The massive salience boost for Corona that is now happening will propel the brand to top-of-mind status for millions of beer drinkers for many weeks to come. That’s important because System 1 thinking is how most of us buy most of our shit.

We might bang on in focus groups in a fantastically System 2 manner about how our mothers, life goals and modernity influence our toothpaste decision. But as soon as we are out the door of the focus group facility we are back to the brutal invisibility of System 1 buying.
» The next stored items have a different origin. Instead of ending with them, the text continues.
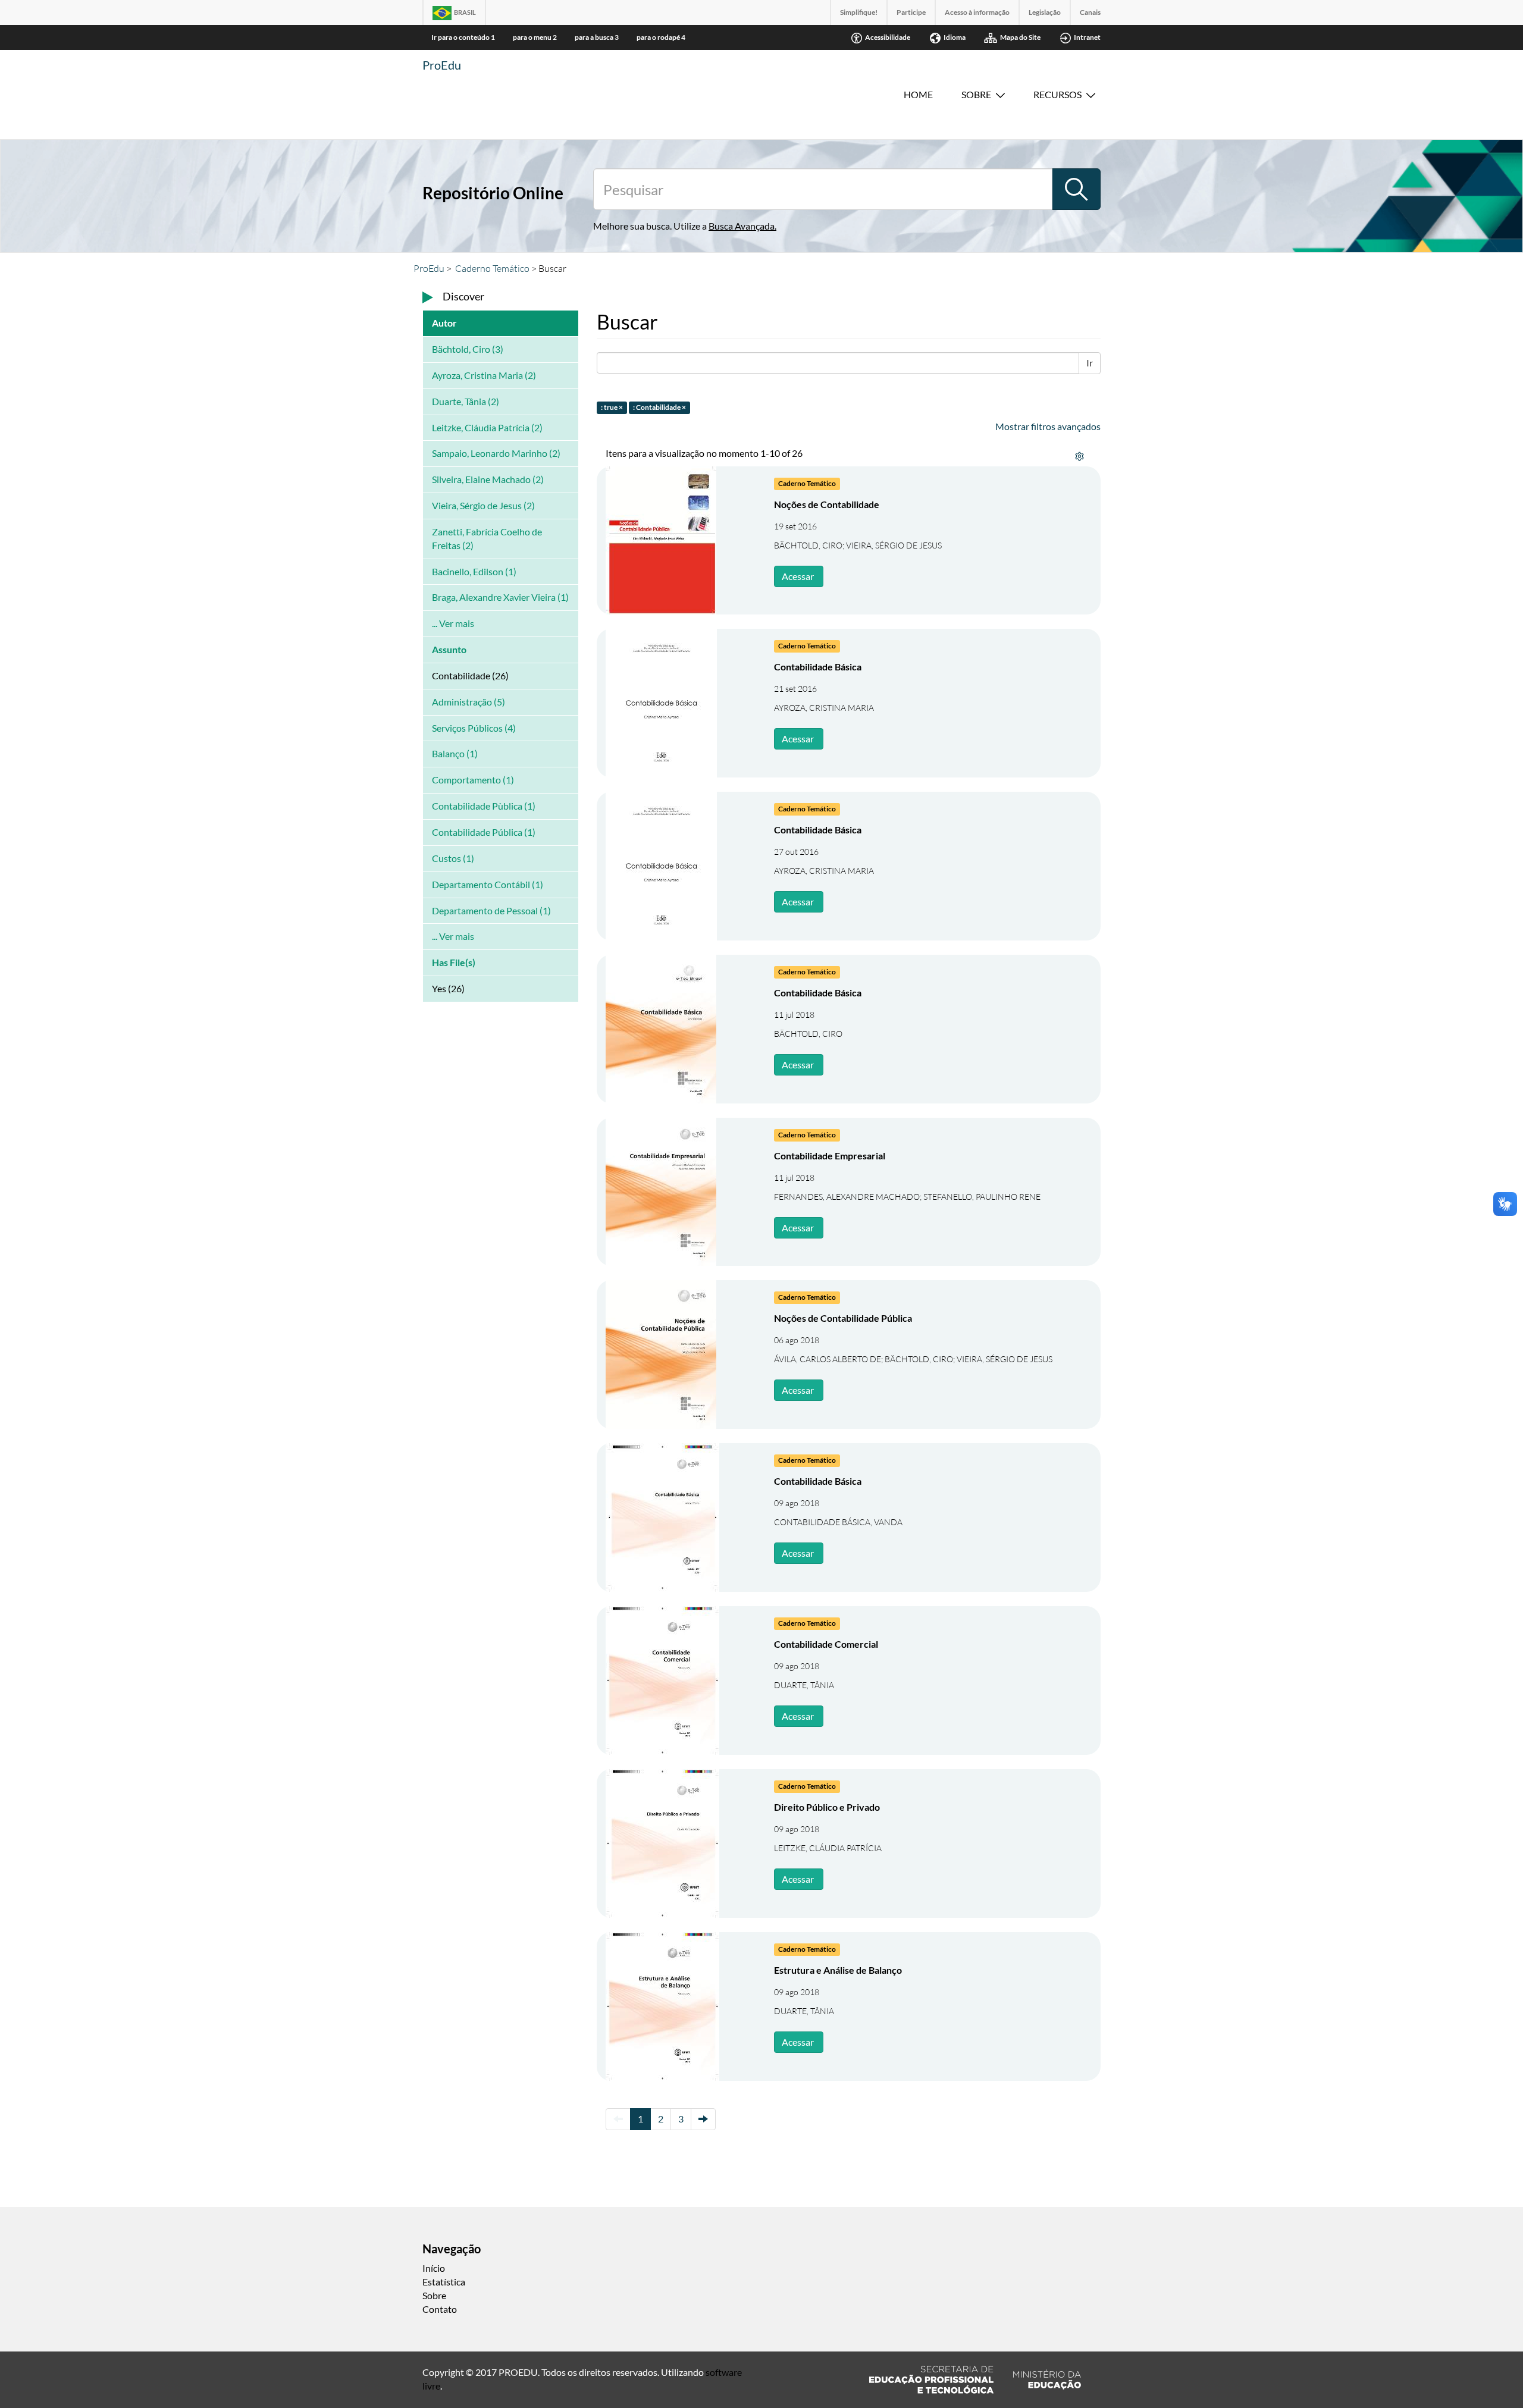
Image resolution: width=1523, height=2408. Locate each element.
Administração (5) (468, 701)
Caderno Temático (492, 268)
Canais (1090, 12)
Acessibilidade (887, 37)
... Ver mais (453, 623)
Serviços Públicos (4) (474, 727)
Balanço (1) (455, 753)
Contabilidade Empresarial (829, 1155)
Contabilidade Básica (817, 666)
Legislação (1045, 12)
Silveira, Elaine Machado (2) (488, 479)
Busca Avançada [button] (742, 225)
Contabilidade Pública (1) (483, 832)
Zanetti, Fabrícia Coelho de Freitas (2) (487, 538)
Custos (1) (453, 858)
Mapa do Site (1020, 37)
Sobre (976, 94)
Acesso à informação (977, 12)
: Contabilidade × (659, 407)
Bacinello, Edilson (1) (474, 571)
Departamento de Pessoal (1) (491, 910)
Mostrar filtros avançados (1048, 426)
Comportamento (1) (473, 779)
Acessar (798, 576)
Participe (911, 12)
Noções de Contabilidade (826, 504)
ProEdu (441, 65)
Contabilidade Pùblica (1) (483, 805)
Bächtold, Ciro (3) (467, 349)
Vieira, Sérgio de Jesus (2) (483, 505)
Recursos (1057, 94)
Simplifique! (859, 12)
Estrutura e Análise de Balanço (838, 1970)
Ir (1089, 362)
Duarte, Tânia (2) (465, 401)
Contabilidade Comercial (826, 1644)
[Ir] (1076, 189)
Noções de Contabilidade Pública (843, 1318)
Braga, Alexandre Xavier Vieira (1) (500, 597)
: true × (612, 407)
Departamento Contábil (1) (487, 884)
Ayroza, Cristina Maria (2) (484, 375)
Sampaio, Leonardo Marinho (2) (496, 453)
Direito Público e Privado (827, 1807)
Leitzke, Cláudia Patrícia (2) (487, 427)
Earlier today someone asked you whether you wanted a flat white or a cappuccino. Within a millisecond you shot back “flat white”. You don’t know why. I don’t know why. You just said it. System 1. Drink your coffee.

And that’s how most people buy beer. Of this I am certain. When you walk to a bar the question is not ‘does this pandemic make you feel different about any of the beers on the following list?’. The question is: “What can I get you?” Or, if you drink in working-class pubs that have dogs and dartboards, a vaguely intimidating nod in your direction.

Either way, the answer that will spring to mind for thousands of drinkers in the current and coming months will be “Corona”. Not because of what it stands for. Not because of the negative associations it evokes. Just because that was the first beer that came to mind. The reptile brain wins again. And so – if this column is correct – will Corona.